The largest increase of 12% was registered in sector 48 comprised by River Valley Road, River Valley Close, Kim Yam Road, Martin Road, Martin Place, and Mohamed Sultan Road. According to Li, this is in line with the recent uptick in the residential sales in OUE Twin Peaks where a deferred payment scheme was well-received by both the local and foreign buyers.

The Martin Place site in sector 48 drew a total of 13 bids with the winning price of $1,239 per sq ft per plot ratio representing the highest unit land price ever received for a pure residential GLS site. JLL’s analysis showed that the transacted price was 42% above the land price imputed by the sector’s DC rate prior to this latest revision.

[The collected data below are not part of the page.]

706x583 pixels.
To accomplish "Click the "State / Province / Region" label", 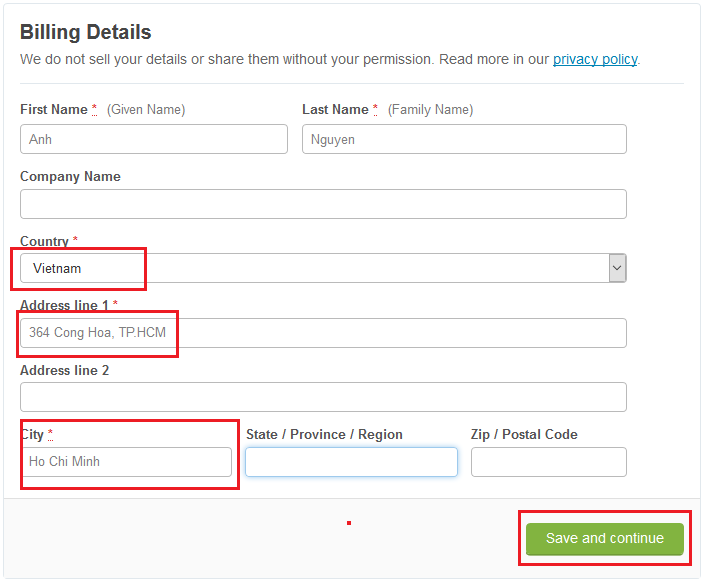I will point(324,434).
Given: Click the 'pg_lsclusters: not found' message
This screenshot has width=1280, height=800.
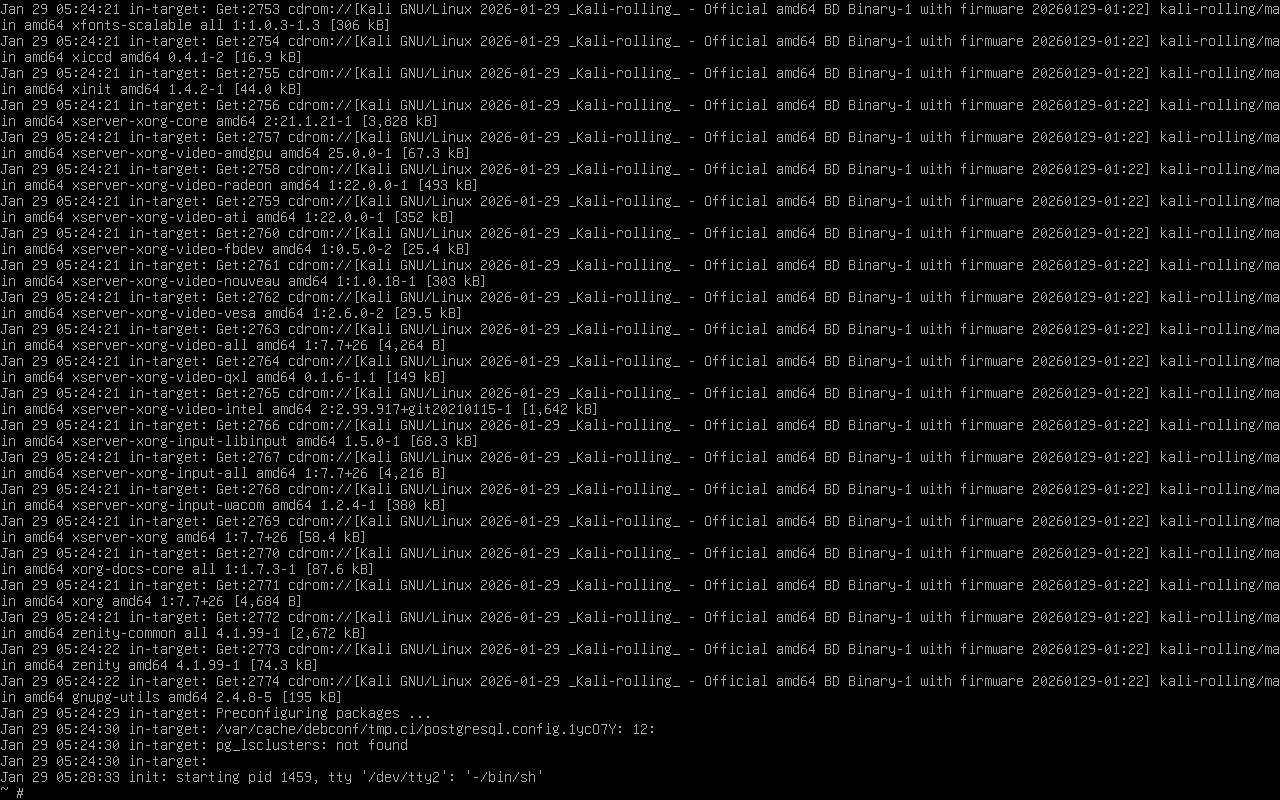Looking at the screenshot, I should point(312,745).
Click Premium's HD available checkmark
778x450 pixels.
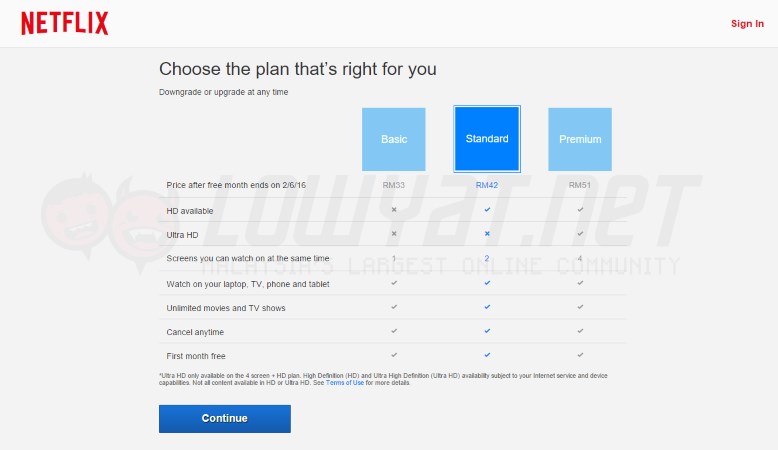(580, 210)
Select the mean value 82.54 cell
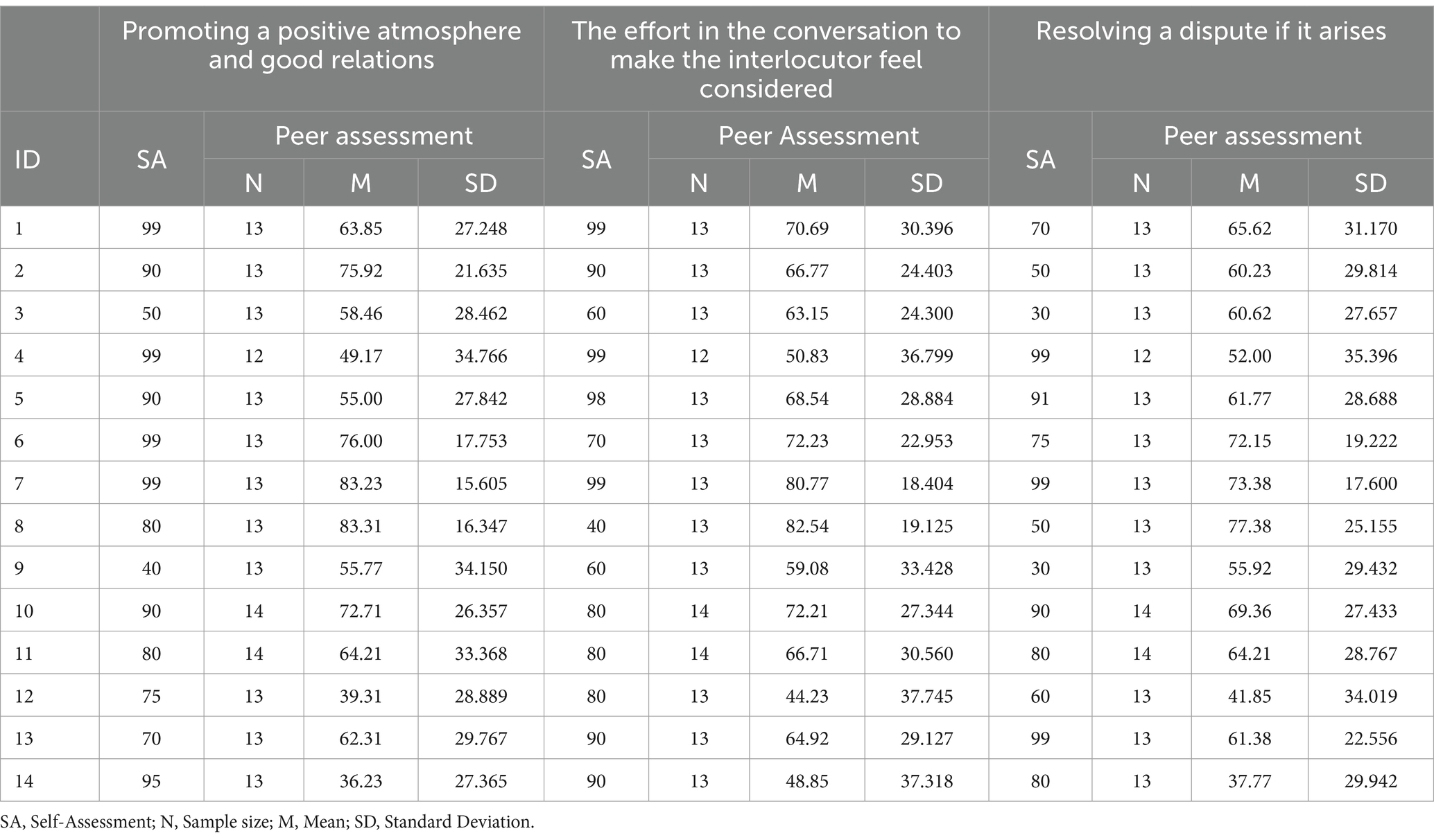Viewport: 1434px width, 840px height. 806,526
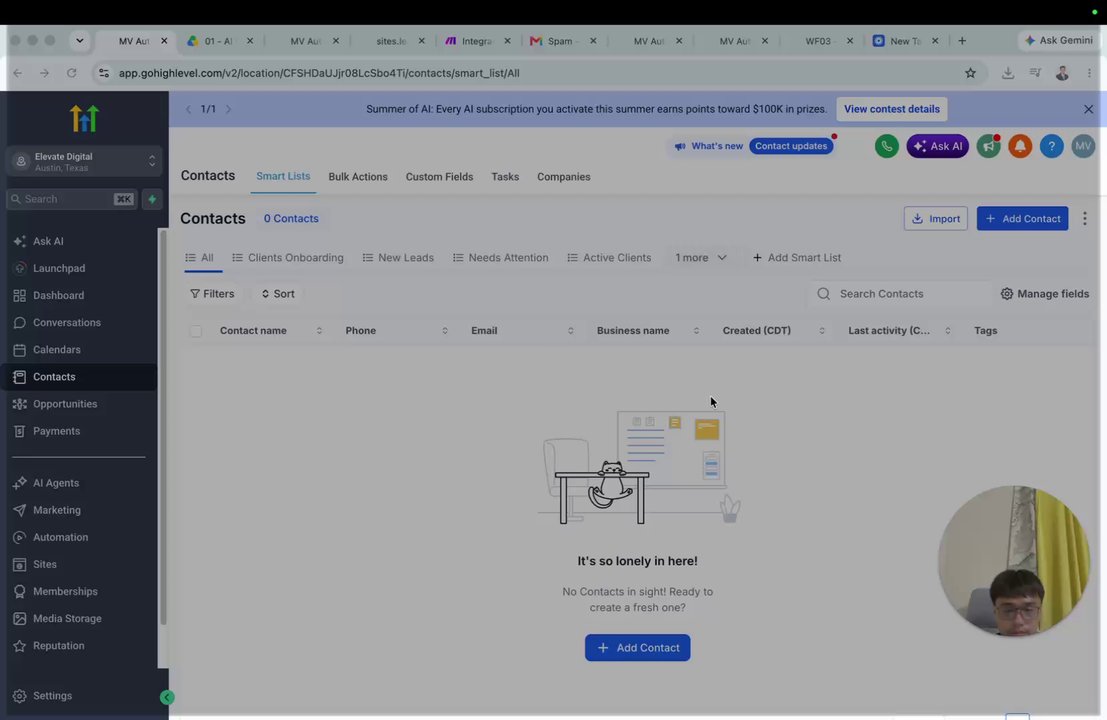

In June, GuocoLand also beat 12 other bidders in a government land tender exercise and offered $595.1 million for the almost 1.6-hectare site, which translates to a price of $1,239 per square foot plot ratio (psf ppr). This is the highest unit land price for a pure residential site sold at a state tender since 2009.

“The move to increase the DC rates reflects the stablisation of the residential market and an early sign of bottoming out in the high-end segment,” said Li.

JLL’s Huey Ying concurred while adding that the Chief Valuer had probably given due regard to the improving market sentiment in the non-landed residential segment, reflected in the 60% q-o-q increase in overall sales volume in 2Q16 and moderate decline in the all-residential private property index for three successive quarters since 4Q15.

Citing recent data from Urban Redevelopment Authority (URA), Huey Ying said that Core Central Region’s price index turned around after 11 consecutive quarters of contraction to post two successive quarters of 0.3% quarter-on-quarter growth in 1Q and 2Q16. The Rest of Central Region’s price index had also firmed, holding stable in 1Q16 and posting a marginal 0.2% q-o-q growth in 2Q16.

An EC site at Anchorvale Lane in Sector 100 also registered a bullish bidding, attracting a total of 16 bids with the top bid coming in at $355 per sq ft per plot ratio.

According to Huey Ying, the last time an EC site drew that huge a turnout was in 2013 for the Lake Life EC site. She explained that although the strong interest garnered for these two sites can be partially attributed to the scarcity of prime residential and EC sites on the Government’s GLS confirmed list, developers’ optimistic outlook on the demand and prices for prime homes and ECs when the project is launched for sale in 2017/18 would have played a key role too.

Landed Residential

According to Huey Ling, it came as a surprise that DC rates for the landed residential use group have been kept unchanged as this appears to run contrary to market trend. Citing data from URA, she notes that all-property private residential price index, prices of landed homes have eroded by a total of 12.5% since trending down in 4Q2013, yet the DC rates for this use group have been left unchanged at March 2014’s rates.

Industrial
Another surprise, Huey Ling said, was the fact that DC rates for the industrial use group have been left unchanged despite some evidences of weakening land prices amid the protracted manufacturing sector slump which has seen many plants operating at excess capacity.

In DC Sector 100, at Tampines Industrial Drive, the $50 psf ppr top bid received for the 20-year leasehold Plot 2 in March 2016 is 12.6% lower than the average $57.60 psf ppr received for Plots 5, 7, 9 and 12 for which tender closed in the six months between September 2015 and February 2016. Over in DC Sector 114, at Tuas South Link 2, the average 20-year leasehold land price of $34.60 psf ppr for Plots 7 and 8 submitted in the six months between March and August 2016 is 1.0% below the $34.90 psf ppr average submitted for Plots 5 and 9 when their tenders closed six months prior

“Some downward adjustment in DC rates for the industrial use group would better reflect the ongoing soft industrial market condition,” she said.